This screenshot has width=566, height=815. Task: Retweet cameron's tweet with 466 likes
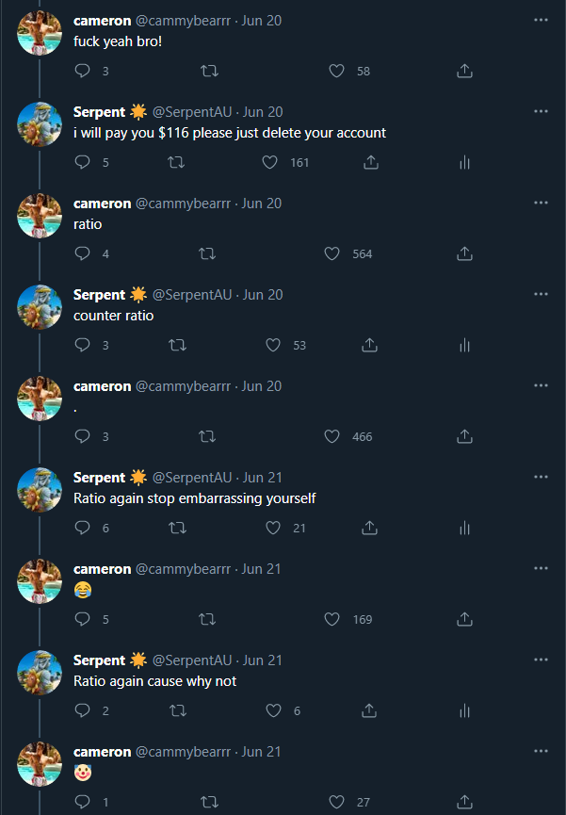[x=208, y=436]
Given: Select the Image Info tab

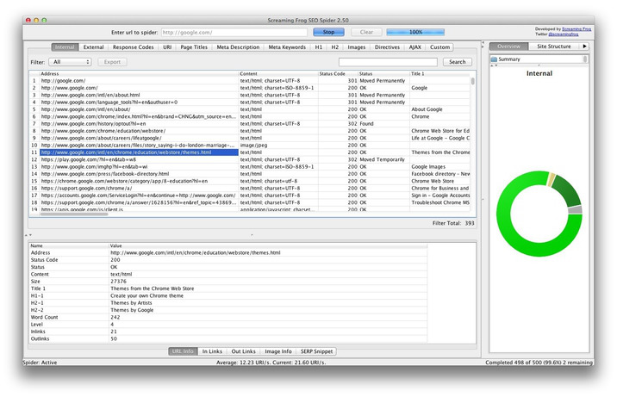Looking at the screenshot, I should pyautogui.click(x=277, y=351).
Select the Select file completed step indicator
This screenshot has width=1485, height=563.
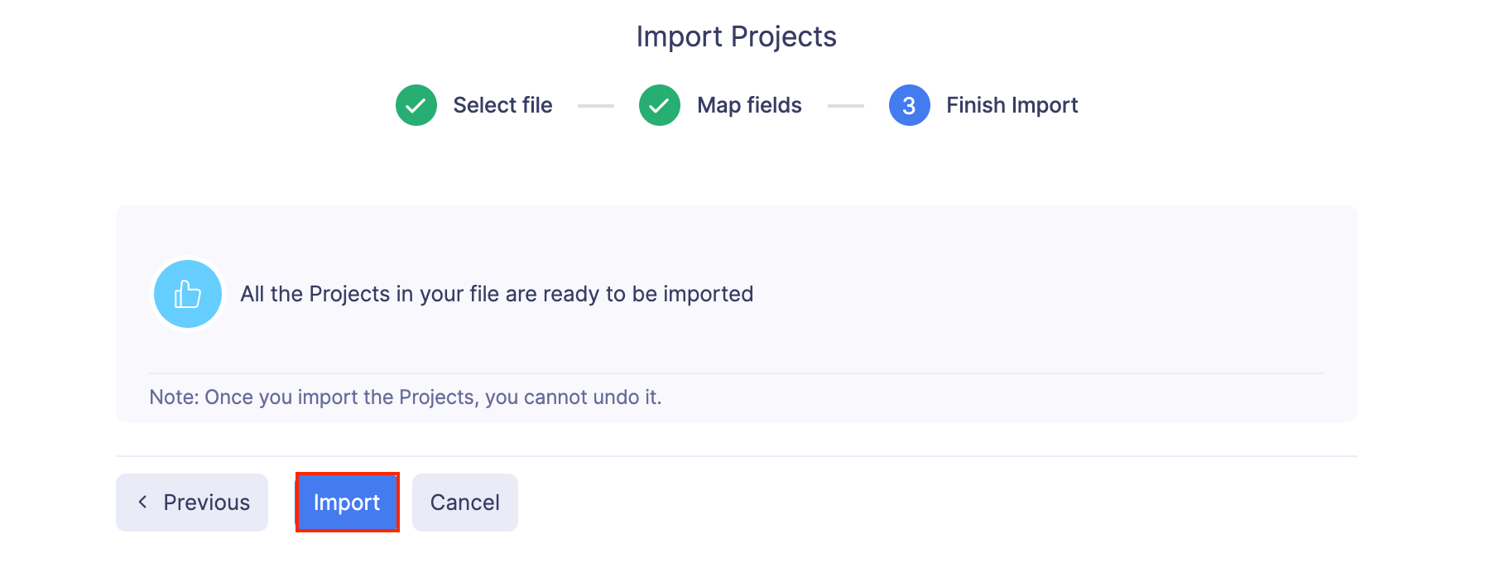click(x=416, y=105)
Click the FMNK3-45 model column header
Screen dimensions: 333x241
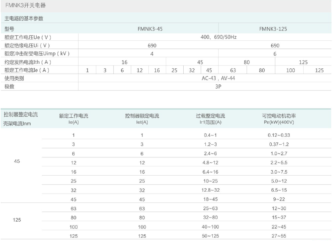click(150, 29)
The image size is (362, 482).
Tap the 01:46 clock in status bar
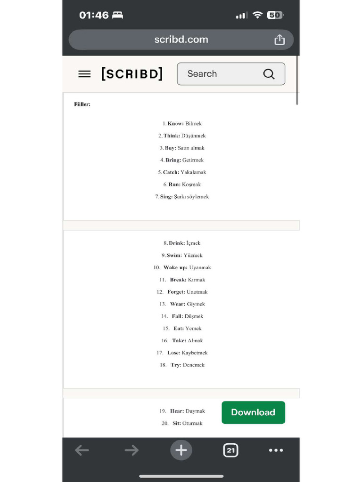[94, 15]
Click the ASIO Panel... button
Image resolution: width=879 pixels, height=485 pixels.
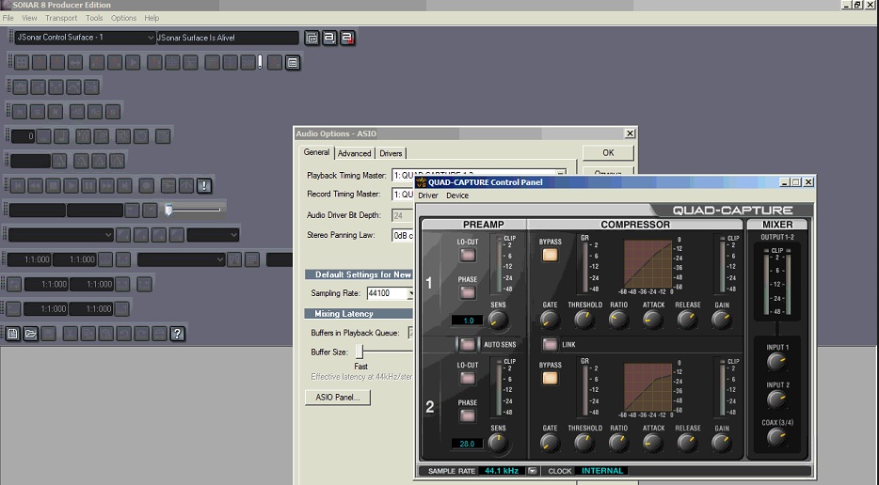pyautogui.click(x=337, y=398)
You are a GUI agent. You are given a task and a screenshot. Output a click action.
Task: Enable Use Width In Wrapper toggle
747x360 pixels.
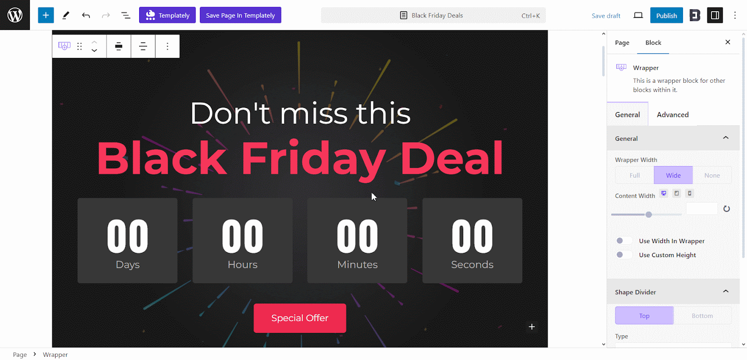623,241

--

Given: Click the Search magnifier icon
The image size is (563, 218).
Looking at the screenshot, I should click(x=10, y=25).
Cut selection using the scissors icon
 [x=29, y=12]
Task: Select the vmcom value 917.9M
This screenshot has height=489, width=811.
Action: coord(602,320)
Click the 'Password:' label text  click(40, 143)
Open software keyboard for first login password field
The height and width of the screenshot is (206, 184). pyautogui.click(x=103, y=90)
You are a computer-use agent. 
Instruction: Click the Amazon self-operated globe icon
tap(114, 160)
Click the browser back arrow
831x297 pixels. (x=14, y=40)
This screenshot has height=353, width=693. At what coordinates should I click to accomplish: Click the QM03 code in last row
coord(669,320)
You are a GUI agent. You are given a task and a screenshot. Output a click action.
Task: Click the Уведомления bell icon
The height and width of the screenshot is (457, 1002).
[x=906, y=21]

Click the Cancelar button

• [Requirement] Within the listing above, extract exactly the lines from the line with "The height and width of the screenshot is (457, 1002)." to the line with "Click the Cancelar button", the two named lines included, and no others.

• [Result of this task]
The height and width of the screenshot is (457, 1002).
[x=906, y=21]

Click the Cancelar button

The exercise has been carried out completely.